■ TEXT UNDER STUDY:
------------------------------------
Rats were anesthetized via intraperitoneal administration of 2% (w/v) pentobarbital (40 mg/kg). Subsequently, a T8-T10 vertebral laminectomy was performed to expose the T10 spinal segment. A hook was passed from the spinal cord ventral side and was carefully lifted by 1 mm. Surgical scissors were used to sever the whole spinal cord, followed by hook removal. Adenovirus was injected at both upper and lower SCT ends, as previously described. Finally, the muscle, fascia, and skin were sutured in sequence. After surgery, the rats’ bladders were massaged, and they were manually urinated three times daily. The rats were injected intramuscularly with benzylpenicillin (dose 40 IU) daily for 5 days. The sham animals underwent identical laminectomy without spinal cord damage. Rats were euthanized if they exhibited very abnormal behavior after spinal cord injury, such as 40% weight loss, self-mutilation of lower extremities or abdomen resulting in inability to urinate, difficulty in breathing or very painful phenomena. Euthanasia was accomplished by over-anesthetizing the rat to death with a large dose of 2% (w/v) pentobarbital (200 mg/kg) administered through the tail vein.

The 21-point Basso–Beattie–Bresnahan (BBB) score scale was used to evaluate the behavioral recovery of SCI rats, with a score of 0 indicating the absence of hindlimb movement and a score of 21 indicating normal movement. The rats were subjected to behavioral testing on 1, 3, and 7 days after surgery. The sensory and motor function of the rats were assessed in an open field by three researchers blinded to the experimental design. The final scores were the average of the scores obtained by three investigators.

The weight-bearing ability of rat hindlimbs was determined using the inclined plate grasp test [25]. In brief, each rat was placed on a rubber pad-covered wooden board, with its body facing forward and at a perpendicular angle to the ground. The initial plate angle was 0° and was increased by 5° in each trial. The maximal angle at which a rat was able to stay for a 5-s period on the inclined plate was considered its functional score. The measurement time interval for each animal was 5 min, and each rat’s weight-bearing ability was measured five times.

The rat’s gait behavior and motor coordination were evaluated using the footprint analysis. Rat forelimbs and hindlimbs were immersed in a black and red dye, respectively, and passed through a narrow point horizontal channel (1 m long, 7.5 cm wide) in a white paper. The rats were encouraged to walk directly to the finish line to obtain representative gait images and assess coordination. Evaluations were performed by two researchers without knowledge of the experimental design.

Nissl bodies were stained with Nissl stain to observe neuronal cell structure in spinal cord slices. In brief, this work processed spinal cord tissue through fixation, paraffin embedding, and slicing to 7 µm sagittal sections. The spinal cord slides were later subjected to 40 min staining in a 60°C incubator by using 1% toluidine blue (Beyotime, China). Five slices of spinal cord tissues were randomly selected for each animal, and the neuron number within spinal cord slices was determined using a light microscope (magnification: 200×, China). The ImageJ software (U.S.A.) was used for determining the neuron number within spinal cord slices.
------------------------------------
■ DATA SECTION:
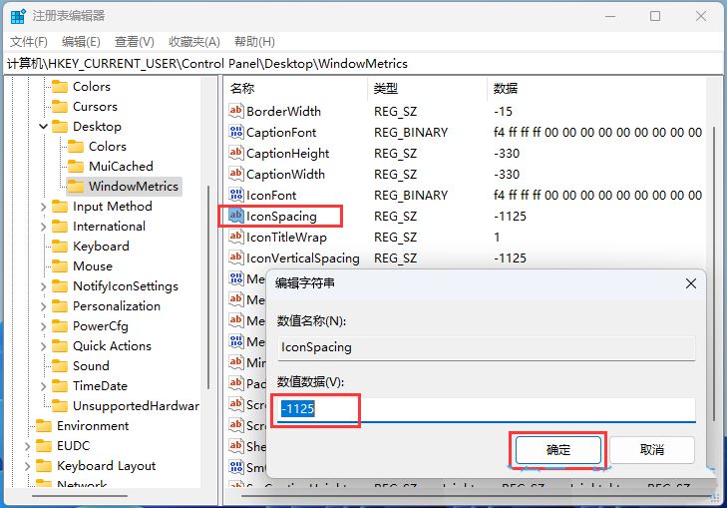Image resolution: width=727 pixels, height=508 pixels.
Task: Open the 文件(F) menu
Action: (29, 41)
------------------------------------
■ YOUR TASKS:
**a.** Check each statement against the rat spinal cord methods text, answering yes or no and quoting the words that decide it: (i) The rats' behavior was tested on days 1, 3, and 7 after surgery. (ii) In the inclined plate test, the plate angle went up by 10° in each trial. (iii) The rats' forelimbs were dipped in red dye for the footprint analysis.
**b.** Go on with the rat spinal cord methods text, picking up right after its last sentence.

■ RESPONSES BY ITEM NUMBER:
**a.**
(i) Yes: "The rats were subjected to behavioral testing on 1, 3, and 7 days after surgery."
(ii) No: "The initial plate angle was 0° and was increased by 5° in each trial."
(iii) No: "Rat forelimbs and hindlimbs were immersed in a black and red dye, respectively"

**b.**
This work cultured primary spinal cord neuronal cells as per the protocol described in a study [26]. In brief, we used euthanasia by inhalation anesthetizing 1-day-old pups in a wide-mouthed bottle containing isoflurane (R510-22-10, RWD) and removing them for decapitation when they entered deep anesthesia. The dura and pia mater were gently stripped, and the spinal cord tissues were cut to 1 mm³ size. Subsequently, the tissue was digested with papain (Sigma, U.S.A.) to form a cell suspension. The cells were counted under a light microscope and seeded into a 6-well plate at 2 × 10⁶ cells/well, followed by the culture at 37°C, 95% saturated humidity, and 5% CO₂ conditions. On day 2 of the culture, neural basal medium (Gibco, U.S.A.) containing 0.5 mM glutamine, 2% B27 (Gibco, U.S.A.), and 50 U/mL penicillin/streptomycin (PS, Hyclone, U.S.A.) was added to replace the original medium. On day 3 of the culture, neurons were infected with adenovirus as described in the aforementioned method. Transfection of the spinal cord neurons was determined by the presence of red fluorescence in inverted fluorescence microscopy. Five visual fields were randomly obtained for each sample, and the Image-Pro Plus 6.0 software was used to determine spinal cord neuronal cell number, neuron soma area, and the length of neuron axons.

PC12 cells (highly differentiated) were obtained from the American Type Culture Collection (ATCC, CRL-1721, U.S.A.) and were cultured in DMEM-F12 (Hyclone, U.S.A.) supplemented with 1% PS (Hyclone, U.S.A.) and 10% fetal bovine serum (FBS, Gibco, U.S.A.) at 5% CO₂ and 37°C conditions. Cell passaging was performed when PC12 cells grew to approximately 80% of the bottom of the T25 cell culture flask. The medium of PC12 cells was poured off and 2 ml of pre-warmed PBS was added to wash the cells. Then, 2 ml of 0.25% trypsin (Thermo Fisher Scientific, U.S.A.) was added and digested at 37°C for 5 min. The cells were observed to be suspended under the light microscope (Olympus, Japan) and then the digestion was immediately discontinued with DMEM-F12 medium containing 10% FBS. The collected cell suspension was transferred to a 15 ml centrifuge tube and centrifuged at 111.8 × g/min for 4 min. The supernatant was discarded and new medium was added to the cell sediment, and the cell suspension was transferred to a new culture flask or plate for culturing. PC12 cells were used for the identification of miR-6315-interfering adenovirus when they were passaged to the third generation.

The migration ability of spinal cord neurons was determined using scratch experiments. Spinal cord neuronal cells (5 × 10⁵/well) were inoculated into 12-well plates with adenovirus, and a cross-scratch was performed using a 100-µl pipette tip. Subsequently, floating cells were completely removed by washing with DMEM-F12 medium three times, and the cells were cultured at 37°C. Images were collected after 0, 12, 24, 36, 48, 72, and 96 h by using an optical microscope. The Image-Pro Plus 6.0 software was used for the detection of scratch width. The scratch healing rate was determined as follows: [(scratch width at 0 h − scratch width at 24 h)/scratch width at 0 h] × 100%.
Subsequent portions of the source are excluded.